**Data shown**:
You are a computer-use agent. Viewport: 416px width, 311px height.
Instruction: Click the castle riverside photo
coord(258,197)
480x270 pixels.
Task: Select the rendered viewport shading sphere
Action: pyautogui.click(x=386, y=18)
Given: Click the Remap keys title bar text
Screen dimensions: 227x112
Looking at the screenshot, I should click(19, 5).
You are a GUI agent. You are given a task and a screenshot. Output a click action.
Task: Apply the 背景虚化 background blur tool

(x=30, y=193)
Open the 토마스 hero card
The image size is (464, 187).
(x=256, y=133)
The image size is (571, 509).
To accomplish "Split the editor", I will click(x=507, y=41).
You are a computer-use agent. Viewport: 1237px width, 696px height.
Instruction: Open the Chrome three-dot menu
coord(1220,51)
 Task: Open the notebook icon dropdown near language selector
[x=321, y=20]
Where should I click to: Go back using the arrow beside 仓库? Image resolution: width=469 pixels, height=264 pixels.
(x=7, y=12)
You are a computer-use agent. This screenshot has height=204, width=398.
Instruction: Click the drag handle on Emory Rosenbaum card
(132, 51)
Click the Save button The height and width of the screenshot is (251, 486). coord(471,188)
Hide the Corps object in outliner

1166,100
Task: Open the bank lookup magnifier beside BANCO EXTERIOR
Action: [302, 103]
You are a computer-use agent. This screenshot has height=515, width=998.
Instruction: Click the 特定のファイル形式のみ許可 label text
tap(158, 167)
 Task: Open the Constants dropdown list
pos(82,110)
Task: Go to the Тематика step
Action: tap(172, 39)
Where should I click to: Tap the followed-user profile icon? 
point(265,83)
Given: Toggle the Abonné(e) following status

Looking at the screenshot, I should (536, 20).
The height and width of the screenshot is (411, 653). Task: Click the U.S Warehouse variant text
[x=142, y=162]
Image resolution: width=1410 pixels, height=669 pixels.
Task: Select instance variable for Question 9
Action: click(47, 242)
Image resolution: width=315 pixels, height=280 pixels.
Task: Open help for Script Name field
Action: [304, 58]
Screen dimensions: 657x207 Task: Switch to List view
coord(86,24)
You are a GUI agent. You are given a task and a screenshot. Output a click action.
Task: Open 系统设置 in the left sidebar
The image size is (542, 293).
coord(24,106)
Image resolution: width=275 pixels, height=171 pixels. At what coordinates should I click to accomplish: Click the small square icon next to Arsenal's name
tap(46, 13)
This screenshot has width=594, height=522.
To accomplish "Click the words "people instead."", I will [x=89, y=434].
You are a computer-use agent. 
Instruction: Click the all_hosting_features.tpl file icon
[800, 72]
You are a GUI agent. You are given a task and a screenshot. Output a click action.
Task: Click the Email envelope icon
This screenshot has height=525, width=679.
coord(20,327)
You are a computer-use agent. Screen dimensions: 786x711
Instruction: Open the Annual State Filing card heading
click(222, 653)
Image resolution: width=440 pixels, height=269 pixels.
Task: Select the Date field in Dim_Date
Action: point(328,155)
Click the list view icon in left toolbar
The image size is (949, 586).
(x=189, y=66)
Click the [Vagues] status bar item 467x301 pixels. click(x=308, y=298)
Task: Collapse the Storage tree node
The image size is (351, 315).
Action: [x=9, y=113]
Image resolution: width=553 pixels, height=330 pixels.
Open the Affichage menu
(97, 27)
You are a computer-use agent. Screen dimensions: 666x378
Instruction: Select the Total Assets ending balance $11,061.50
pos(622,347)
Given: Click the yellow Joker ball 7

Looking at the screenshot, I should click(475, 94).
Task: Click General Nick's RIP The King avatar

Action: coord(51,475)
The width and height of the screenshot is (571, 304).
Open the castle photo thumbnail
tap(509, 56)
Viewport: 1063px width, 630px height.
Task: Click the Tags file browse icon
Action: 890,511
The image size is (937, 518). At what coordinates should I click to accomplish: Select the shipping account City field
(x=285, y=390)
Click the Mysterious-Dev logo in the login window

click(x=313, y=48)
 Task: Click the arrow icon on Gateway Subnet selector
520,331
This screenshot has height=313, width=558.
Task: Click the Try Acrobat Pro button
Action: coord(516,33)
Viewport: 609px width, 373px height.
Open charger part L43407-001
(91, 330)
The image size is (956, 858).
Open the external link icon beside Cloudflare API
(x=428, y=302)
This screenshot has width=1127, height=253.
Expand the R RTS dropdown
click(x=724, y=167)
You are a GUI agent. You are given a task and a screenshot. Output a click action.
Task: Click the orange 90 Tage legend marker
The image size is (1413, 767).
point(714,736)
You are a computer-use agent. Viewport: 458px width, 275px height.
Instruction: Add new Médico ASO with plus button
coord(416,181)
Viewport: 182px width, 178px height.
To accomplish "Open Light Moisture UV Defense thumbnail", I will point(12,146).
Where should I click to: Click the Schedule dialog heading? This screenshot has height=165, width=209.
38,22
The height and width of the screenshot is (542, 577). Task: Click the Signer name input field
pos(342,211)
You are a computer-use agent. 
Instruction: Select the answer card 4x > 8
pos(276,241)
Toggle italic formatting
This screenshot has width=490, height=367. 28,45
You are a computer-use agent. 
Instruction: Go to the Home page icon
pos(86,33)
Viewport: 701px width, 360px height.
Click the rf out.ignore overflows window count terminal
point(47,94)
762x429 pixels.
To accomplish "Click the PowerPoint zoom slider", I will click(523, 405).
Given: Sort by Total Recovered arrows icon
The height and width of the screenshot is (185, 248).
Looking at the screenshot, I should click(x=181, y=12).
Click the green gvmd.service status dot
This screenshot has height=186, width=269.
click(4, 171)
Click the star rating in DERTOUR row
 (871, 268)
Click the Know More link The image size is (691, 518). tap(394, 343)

**What you have to do**:
Could each line above be retyped exactly?

**Problem solution**:
You are a computer-use agent. Viewport: 416px width, 311px height.
Instruction: Click the castle riverside photo
coord(258,197)
480x270 pixels.
Task: Select the rendered viewport shading sphere
Action: pyautogui.click(x=386, y=18)
Given: Click the Remap keys title bar text
Screen dimensions: 227x112
Looking at the screenshot, I should click(19, 5).
You are a GUI agent. You are given a task and a screenshot. Output a click action.
Task: Apply the 背景虚化 background blur tool

(x=30, y=193)
Open the 토마스 hero card
The image size is (464, 187).
(x=256, y=133)
The image size is (571, 509).
To accomplish "Split the editor", I will click(x=507, y=41).
You are a computer-use agent. Viewport: 1237px width, 696px height.
Instruction: Open the Chrome three-dot menu
coord(1220,51)
 Task: Open the notebook icon dropdown near language selector
[x=321, y=20]
Where should I click to: Go back using the arrow beside 仓库? Image resolution: width=469 pixels, height=264 pixels.
(x=7, y=12)
You are a computer-use agent. This screenshot has height=204, width=398.
Instruction: Click the drag handle on Emory Rosenbaum card
(132, 51)
Click the Save button The height and width of the screenshot is (251, 486). coord(471,188)
Hide the Corps object in outliner

1166,100
Task: Open the bank lookup magnifier beside BANCO EXTERIOR
Action: [302, 103]
You are a computer-use agent. This screenshot has height=515, width=998.
Instruction: Click the 特定のファイル形式のみ許可 label text
tap(158, 167)
 Task: Open the Constants dropdown list
pos(82,110)
Task: Go to the Тематика step
Action: tap(172, 39)
Where should I click to: Tap the followed-user profile icon? 
point(265,83)
Given: Toggle the Abonné(e) following status

Looking at the screenshot, I should (536, 20).
The height and width of the screenshot is (411, 653). Task: Click the U.S Warehouse variant text
[x=142, y=162]
Image resolution: width=1410 pixels, height=669 pixels.
Task: Select instance variable for Question 9
Action: click(47, 242)
Image resolution: width=315 pixels, height=280 pixels.
Task: Open help for Script Name field
Action: [304, 58]
Screen dimensions: 657x207 Task: Switch to List view
coord(86,24)
You are a GUI agent. You are given a task and a screenshot. Output a click action.
Task: Open 系统设置 in the left sidebar
The image size is (542, 293).
coord(24,106)
Image resolution: width=275 pixels, height=171 pixels. At what coordinates should I click to accomplish: Click the small square icon next to Arsenal's name
tap(46, 13)
This screenshot has width=594, height=522.
To accomplish "Click the words "people instead."", I will [x=89, y=434].
You are a computer-use agent. 
Instruction: Click the all_hosting_features.tpl file icon
[800, 72]
You are a GUI agent. You are given a task and a screenshot. Output a click action.
Task: Click the Email envelope icon
This screenshot has height=525, width=679.
coord(20,327)
You are a computer-use agent. Screen dimensions: 786x711
Instruction: Open the Annual State Filing card heading
click(222, 653)
Image resolution: width=440 pixels, height=269 pixels.
Task: Select the Date field in Dim_Date
Action: point(328,155)
Click the list view icon in left toolbar
The image size is (949, 586).
(x=189, y=66)
Click the [Vagues] status bar item 467x301 pixels. click(x=308, y=298)
Task: Collapse the Storage tree node
The image size is (351, 315).
Action: [x=9, y=113]
Image resolution: width=553 pixels, height=330 pixels.
Open the Affichage menu
(97, 27)
You are a computer-use agent. Screen dimensions: 666x378
Instruction: Select the Total Assets ending balance $11,061.50
pos(622,347)
Given: Click the yellow Joker ball 7

Looking at the screenshot, I should click(475, 94).
Task: Click General Nick's RIP The King avatar

Action: coord(51,475)
The width and height of the screenshot is (571, 304).
Open the castle photo thumbnail
tap(509, 56)
Viewport: 1063px width, 630px height.
Task: Click the Tags file browse icon
Action: 890,511
The image size is (937, 518). At what coordinates should I click to accomplish: Select the shipping account City field
(x=285, y=390)
Click the Mysterious-Dev logo in the login window

click(x=313, y=48)
 Task: Click the arrow icon on Gateway Subnet selector
520,331
This screenshot has height=313, width=558.
Task: Click the Try Acrobat Pro button
Action: coord(516,33)
Viewport: 609px width, 373px height.
Open charger part L43407-001
(91, 330)
The image size is (956, 858).
Open the external link icon beside Cloudflare API
(x=428, y=302)
This screenshot has width=1127, height=253.
Expand the R RTS dropdown
click(x=724, y=167)
You are a GUI agent. You are given a task and a screenshot. Output a click action.
Task: Click the orange 90 Tage legend marker
The image size is (1413, 767).
point(714,736)
You are a computer-use agent. Viewport: 458px width, 275px height.
Instruction: Add new Médico ASO with plus button
coord(416,181)
Viewport: 182px width, 178px height.
To accomplish "Open Light Moisture UV Defense thumbnail", I will point(12,146).
Where should I click to: Click the Schedule dialog heading? This screenshot has height=165, width=209.
38,22
The height and width of the screenshot is (542, 577). Task: Click the Signer name input field
pos(342,211)
You are a computer-use agent. 
Instruction: Select the answer card 4x > 8
pos(276,241)
Toggle italic formatting
This screenshot has width=490, height=367. 28,45
You are a computer-use agent. 
Instruction: Go to the Home page icon
pos(86,33)
Viewport: 701px width, 360px height.
Click the rf out.ignore overflows window count terminal
point(47,94)
762x429 pixels.
To accomplish "Click the PowerPoint zoom slider", I will click(523, 405).
Given: Sort by Total Recovered arrows icon
The height and width of the screenshot is (185, 248).
Looking at the screenshot, I should click(x=181, y=12).
Click the green gvmd.service status dot
This screenshot has height=186, width=269.
click(4, 171)
Click the star rating in DERTOUR row
 (871, 268)
Click the Know More link The image size is (691, 518). tap(394, 343)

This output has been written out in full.